▶

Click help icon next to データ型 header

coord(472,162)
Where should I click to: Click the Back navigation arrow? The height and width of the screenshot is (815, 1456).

◀
▶

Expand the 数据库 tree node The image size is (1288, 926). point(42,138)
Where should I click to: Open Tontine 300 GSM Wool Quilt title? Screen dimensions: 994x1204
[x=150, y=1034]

◀

▶ The problem: In the entries above, find the line with "Click help icon next to データ型 header" and the line with "Where should I click to: Click", then restate word for word both of them and every line between, with nothing more.

▶ Solution to the exercise:
Click help icon next to データ型 header

coord(472,162)
Where should I click to: Click the Back navigation arrow? The height and width of the screenshot is (815, 1456).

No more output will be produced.